→ Requirement
Every line of the records counts; transcribe each one exactly.

→ Saved data entries
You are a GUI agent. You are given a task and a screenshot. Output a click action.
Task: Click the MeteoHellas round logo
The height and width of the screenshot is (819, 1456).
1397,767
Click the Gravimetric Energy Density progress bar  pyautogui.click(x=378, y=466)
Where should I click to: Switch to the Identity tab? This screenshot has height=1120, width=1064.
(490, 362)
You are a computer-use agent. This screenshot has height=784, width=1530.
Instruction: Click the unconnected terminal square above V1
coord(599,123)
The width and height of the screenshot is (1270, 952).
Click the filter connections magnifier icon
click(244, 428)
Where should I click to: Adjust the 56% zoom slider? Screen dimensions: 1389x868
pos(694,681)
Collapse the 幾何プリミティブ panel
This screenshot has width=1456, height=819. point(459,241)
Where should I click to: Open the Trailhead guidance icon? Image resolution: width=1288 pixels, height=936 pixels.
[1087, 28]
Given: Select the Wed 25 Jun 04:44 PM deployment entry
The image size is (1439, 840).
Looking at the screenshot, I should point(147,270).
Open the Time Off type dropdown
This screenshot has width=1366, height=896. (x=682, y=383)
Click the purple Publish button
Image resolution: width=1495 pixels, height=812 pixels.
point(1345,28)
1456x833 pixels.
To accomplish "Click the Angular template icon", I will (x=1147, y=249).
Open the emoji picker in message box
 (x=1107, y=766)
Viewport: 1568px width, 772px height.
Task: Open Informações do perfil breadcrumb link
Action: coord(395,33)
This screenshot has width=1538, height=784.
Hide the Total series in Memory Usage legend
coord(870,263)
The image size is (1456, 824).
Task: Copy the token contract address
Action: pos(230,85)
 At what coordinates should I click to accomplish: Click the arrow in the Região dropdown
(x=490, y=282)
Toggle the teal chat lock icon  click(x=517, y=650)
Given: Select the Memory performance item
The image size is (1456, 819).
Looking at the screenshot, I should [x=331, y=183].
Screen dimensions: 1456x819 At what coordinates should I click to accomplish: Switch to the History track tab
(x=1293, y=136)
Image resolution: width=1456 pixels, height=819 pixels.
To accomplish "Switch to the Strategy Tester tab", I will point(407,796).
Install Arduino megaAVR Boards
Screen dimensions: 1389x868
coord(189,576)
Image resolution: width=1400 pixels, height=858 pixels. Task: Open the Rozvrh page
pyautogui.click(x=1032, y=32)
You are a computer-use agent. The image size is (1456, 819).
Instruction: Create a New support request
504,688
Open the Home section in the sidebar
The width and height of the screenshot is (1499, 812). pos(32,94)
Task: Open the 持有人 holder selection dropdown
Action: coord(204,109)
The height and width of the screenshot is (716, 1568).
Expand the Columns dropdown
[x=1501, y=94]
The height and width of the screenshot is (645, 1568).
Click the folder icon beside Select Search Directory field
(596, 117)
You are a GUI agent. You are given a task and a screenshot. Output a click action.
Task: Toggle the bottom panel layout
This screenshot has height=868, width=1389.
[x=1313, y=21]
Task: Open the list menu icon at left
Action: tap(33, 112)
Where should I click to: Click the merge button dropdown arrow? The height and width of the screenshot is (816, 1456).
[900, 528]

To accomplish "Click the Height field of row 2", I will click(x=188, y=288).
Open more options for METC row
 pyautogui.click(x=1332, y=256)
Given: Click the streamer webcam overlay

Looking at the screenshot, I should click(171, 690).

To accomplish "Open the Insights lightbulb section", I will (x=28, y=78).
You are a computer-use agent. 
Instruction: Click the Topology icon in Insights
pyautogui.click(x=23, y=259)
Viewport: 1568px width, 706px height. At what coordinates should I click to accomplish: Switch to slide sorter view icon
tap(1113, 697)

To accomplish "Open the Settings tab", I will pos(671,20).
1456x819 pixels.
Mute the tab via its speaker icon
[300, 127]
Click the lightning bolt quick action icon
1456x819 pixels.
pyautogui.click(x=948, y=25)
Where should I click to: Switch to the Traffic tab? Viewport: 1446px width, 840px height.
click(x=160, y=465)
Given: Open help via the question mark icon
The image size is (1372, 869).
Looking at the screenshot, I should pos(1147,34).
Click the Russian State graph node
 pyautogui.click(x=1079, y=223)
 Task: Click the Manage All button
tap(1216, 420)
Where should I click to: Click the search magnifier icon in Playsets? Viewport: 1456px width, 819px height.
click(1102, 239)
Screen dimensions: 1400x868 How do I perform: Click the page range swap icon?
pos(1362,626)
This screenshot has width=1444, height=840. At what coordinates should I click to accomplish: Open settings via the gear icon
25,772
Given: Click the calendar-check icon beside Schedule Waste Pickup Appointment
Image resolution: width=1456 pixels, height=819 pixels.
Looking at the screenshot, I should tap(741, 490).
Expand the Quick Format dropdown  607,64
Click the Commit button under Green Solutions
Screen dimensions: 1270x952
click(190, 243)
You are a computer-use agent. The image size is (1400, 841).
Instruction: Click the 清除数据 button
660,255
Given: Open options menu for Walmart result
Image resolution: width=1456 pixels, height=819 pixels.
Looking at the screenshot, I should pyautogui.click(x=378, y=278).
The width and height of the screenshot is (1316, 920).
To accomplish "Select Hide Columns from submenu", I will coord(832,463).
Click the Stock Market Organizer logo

→ Response to this task
You are a GUI agent. You are given a task and a screenshot. Output a click action.
Task: Click the MeteoHellas round logo
The height and width of the screenshot is (819, 1456).
1397,767
Click the Gravimetric Energy Density progress bar  pyautogui.click(x=378, y=466)
Where should I click to: Switch to the Identity tab? This screenshot has height=1120, width=1064.
(490, 362)
You are a computer-use agent. This screenshot has height=784, width=1530.
Instruction: Click the unconnected terminal square above V1
coord(599,123)
The width and height of the screenshot is (1270, 952).
Click the filter connections magnifier icon
click(244, 428)
Where should I click to: Adjust the 56% zoom slider? Screen dimensions: 1389x868
pos(694,681)
Collapse the 幾何プリミティブ panel
This screenshot has width=1456, height=819. point(459,241)
Where should I click to: Open the Trailhead guidance icon? Image resolution: width=1288 pixels, height=936 pixels.
[1087, 28]
Given: Select the Wed 25 Jun 04:44 PM deployment entry
The image size is (1439, 840).
Looking at the screenshot, I should point(147,270).
Open the Time Off type dropdown
This screenshot has width=1366, height=896. (x=682, y=383)
Click the purple Publish button
Image resolution: width=1495 pixels, height=812 pixels.
point(1345,28)
1456x833 pixels.
To accomplish "Click the Angular template icon", I will (x=1147, y=249).
Open the emoji picker in message box
 (x=1107, y=766)
Viewport: 1568px width, 772px height.
Task: Open Informações do perfil breadcrumb link
Action: coord(395,33)
This screenshot has width=1538, height=784.
Hide the Total series in Memory Usage legend
coord(870,263)
The image size is (1456, 824).
Task: Copy the token contract address
Action: pos(230,85)
 At what coordinates should I click to accomplish: Click the arrow in the Região dropdown
(x=490, y=282)
Toggle the teal chat lock icon  click(x=517, y=650)
Given: Select the Memory performance item
The image size is (1456, 819).
Looking at the screenshot, I should [x=331, y=183].
Screen dimensions: 1456x819 At what coordinates should I click to accomplish: Switch to the History track tab
(x=1293, y=136)
Image resolution: width=1456 pixels, height=819 pixels.
To accomplish "Switch to the Strategy Tester tab", I will point(407,796).
Install Arduino megaAVR Boards
Screen dimensions: 1389x868
coord(189,576)
Image resolution: width=1400 pixels, height=858 pixels. Task: Open the Rozvrh page
pyautogui.click(x=1032, y=32)
You are a computer-use agent. The image size is (1456, 819).
Instruction: Create a New support request
504,688
Open the Home section in the sidebar
The width and height of the screenshot is (1499, 812). pos(32,94)
Task: Open the 持有人 holder selection dropdown
Action: coord(204,109)
The height and width of the screenshot is (716, 1568).
Expand the Columns dropdown
[x=1501, y=94]
The height and width of the screenshot is (645, 1568).
Click the folder icon beside Select Search Directory field
(596, 117)
You are a GUI agent. You are given a task and a screenshot. Output a click action.
Task: Toggle the bottom panel layout
This screenshot has height=868, width=1389.
[x=1313, y=21]
Task: Open the list menu icon at left
Action: tap(33, 112)
Where should I click to: Click the merge button dropdown arrow? The height and width of the screenshot is (816, 1456).
[900, 528]

To accomplish "Click the Height field of row 2", I will click(x=188, y=288).
Open more options for METC row
 pyautogui.click(x=1332, y=256)
Given: Click the streamer webcam overlay

Looking at the screenshot, I should click(171, 690).

To accomplish "Open the Insights lightbulb section", I will (x=28, y=78).
You are a computer-use agent. 
Instruction: Click the Topology icon in Insights
pyautogui.click(x=23, y=259)
Viewport: 1568px width, 706px height. At what coordinates should I click to accomplish: Switch to slide sorter view icon
tap(1113, 697)

To accomplish "Open the Settings tab", I will pos(671,20).
1456x819 pixels.
Mute the tab via its speaker icon
[300, 127]
Click the lightning bolt quick action icon
1456x819 pixels.
pyautogui.click(x=948, y=25)
Where should I click to: Switch to the Traffic tab? Viewport: 1446px width, 840px height.
click(x=160, y=465)
Given: Open help via the question mark icon
The image size is (1372, 869).
Looking at the screenshot, I should pos(1147,34).
Click the Russian State graph node
 pyautogui.click(x=1079, y=223)
 Task: Click the Manage All button
tap(1216, 420)
Where should I click to: Click the search magnifier icon in Playsets? Viewport: 1456px width, 819px height.
click(1102, 239)
Screen dimensions: 1400x868 How do I perform: Click the page range swap icon?
pos(1362,626)
This screenshot has width=1444, height=840. At what coordinates should I click to accomplish: Open settings via the gear icon
25,772
Given: Click the calendar-check icon beside Schedule Waste Pickup Appointment
Image resolution: width=1456 pixels, height=819 pixels.
Looking at the screenshot, I should tap(741, 490).
Expand the Quick Format dropdown  607,64
Click the Commit button under Green Solutions
Screen dimensions: 1270x952
click(190, 243)
You are a computer-use agent. The image size is (1400, 841).
Instruction: Click the 清除数据 button
660,255
Given: Open options menu for Walmart result
Image resolution: width=1456 pixels, height=819 pixels.
Looking at the screenshot, I should pyautogui.click(x=378, y=278).
The width and height of the screenshot is (1316, 920).
To accomplish "Select Hide Columns from submenu", I will coord(832,463).
Click the Stock Market Organizer logo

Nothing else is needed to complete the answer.